New York Police Commissioner Bill Bratton announced today that he plans to step down from his perch as the leader of the nation’s largest police force.
“I’m leaving because it’s the right time,” Bratton said at a news conference, noting that he had worked with city officials to make sure his transition out of the department was smooth.
“This city, this department will have a seamless transition,” Bratton said. “And there has never been a time American policing history when that is more important now.”
Bratton, who has been commissioner since January 2014, had previously served as a top cop in Boston and Los Angeles, as well as during a previous stint as New York police commissioner during the 1990s.
Mayor Bill de Blasio praised Bratton in effusive terms, declaring that the departing commissioner has provided an “inestimable and extraordinary” service to law enforcement in the city and across the country.

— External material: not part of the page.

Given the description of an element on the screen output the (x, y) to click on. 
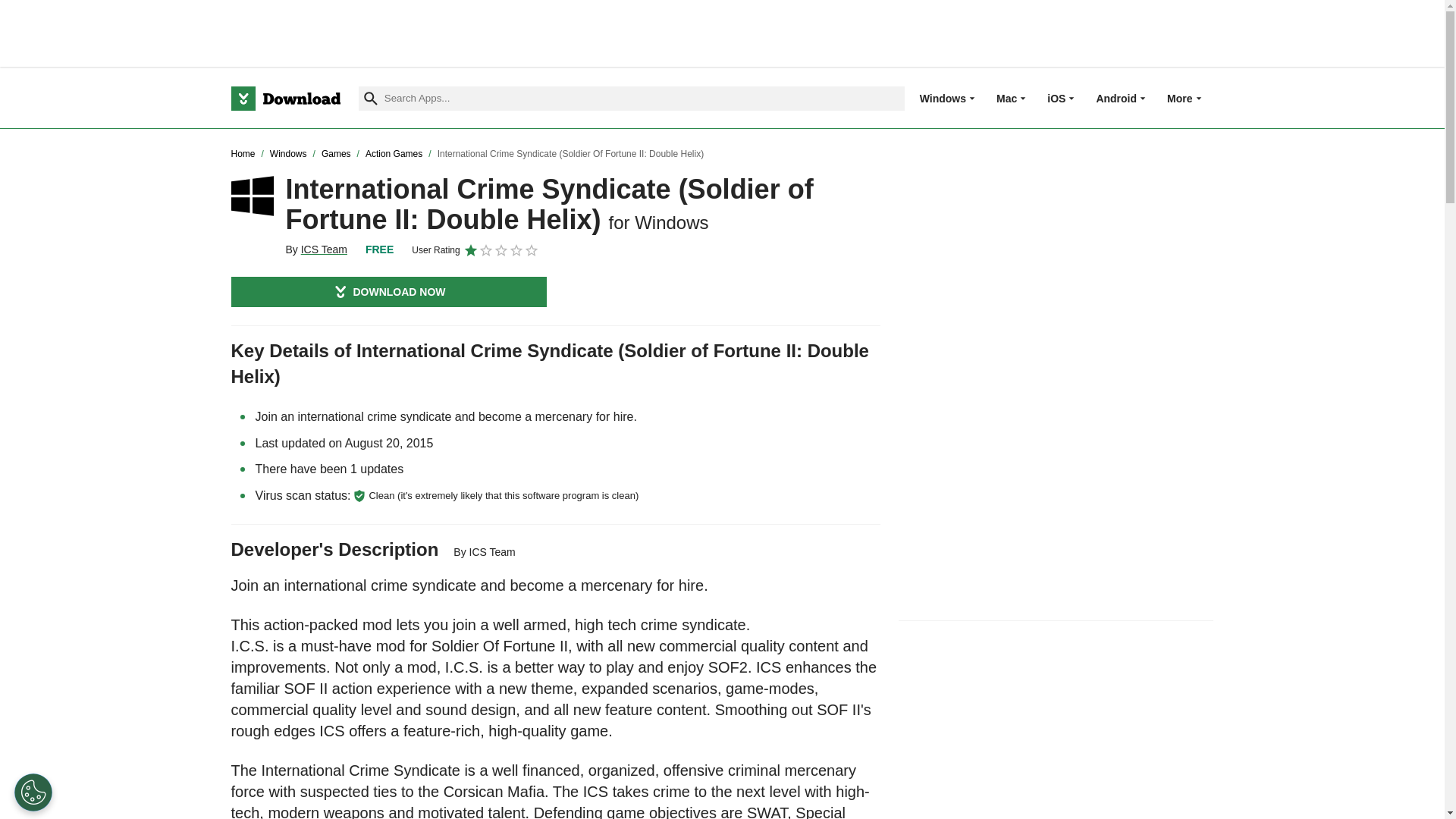
Windows (943, 97)
Mac (1005, 97)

The mayor, a Democrat, credited Bratton for “doing two things that many said could not be done at the same time – driving down crime while repairing some of the rift between the police and the community.”
“We have a long way to go, but I don’t think any of us could have imagined a more productive 31 months,” de Blasio said.

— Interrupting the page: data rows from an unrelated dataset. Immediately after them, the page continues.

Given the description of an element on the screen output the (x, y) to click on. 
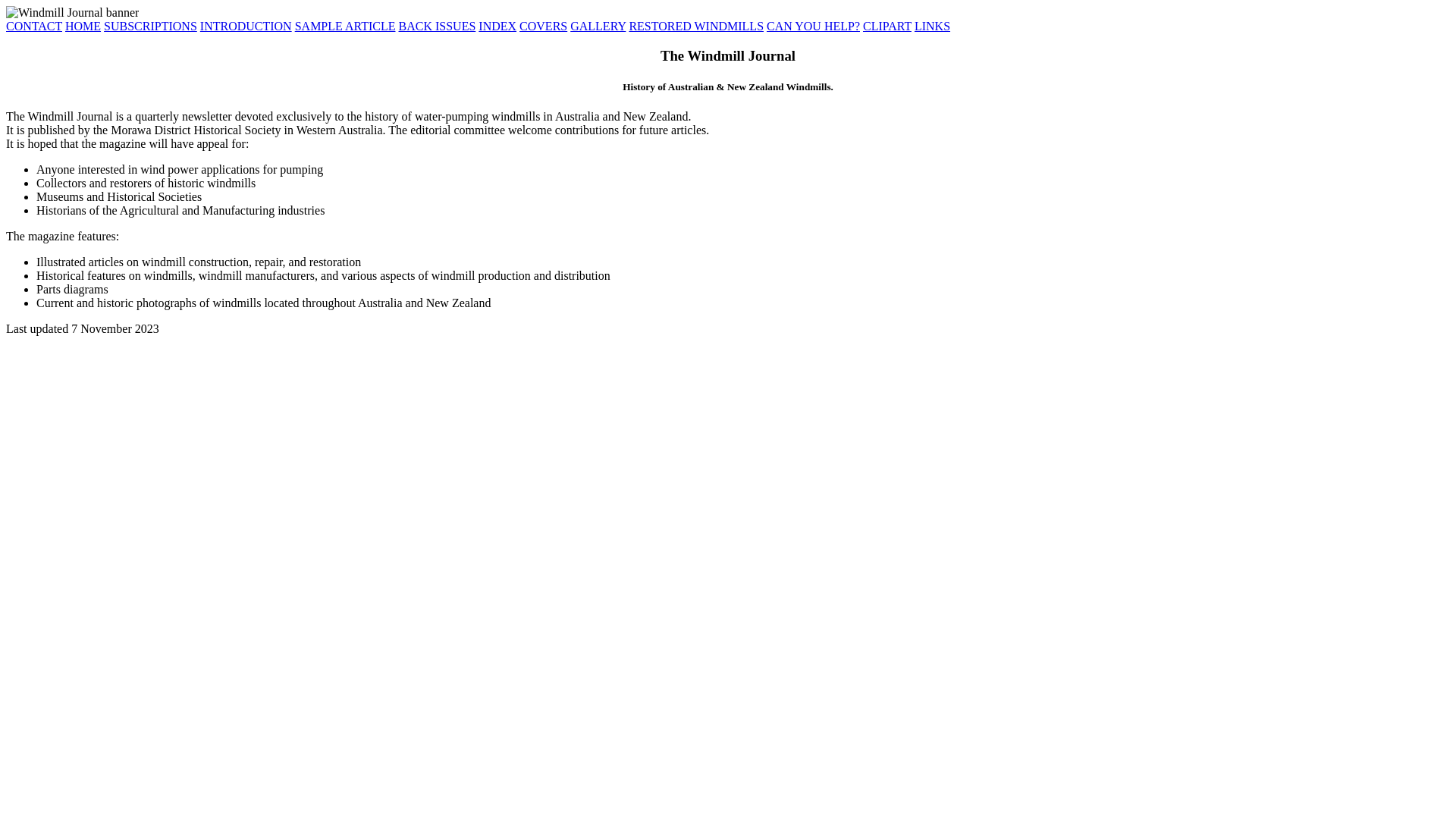
GALLERY Element type: text (597, 25)
HOME Element type: text (82, 25)
CONTACT Element type: text (34, 25)
SAMPLE ARTICLE Element type: text (344, 25)
COVERS Element type: text (543, 25)
LINKS Element type: text (932, 25)
INTRODUCTION Element type: text (245, 25)
SUBSCRIPTIONS Element type: text (150, 25)
RESTORED WINDMILLS Element type: text (695, 25)
CAN YOU HELP? Element type: text (812, 25)
INDEX Element type: text (497, 25)
BACK ISSUES Element type: text (437, 25)
CLIPART Element type: text (886, 25)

Bratton will be succeeded by James O’Neill, the chief of department. O’Neill has been with the department since the 1980s and was described by the mayor as the “architect” of the department’s community policing program.
“Jimmy is one of the best prepared incoming police commissioners that this city has ever seen,” de Blasio said. “This is the man who created that vision of neighborhood policing, and he is the man who will see that vision through to fruition for the good of all New Yorkers.”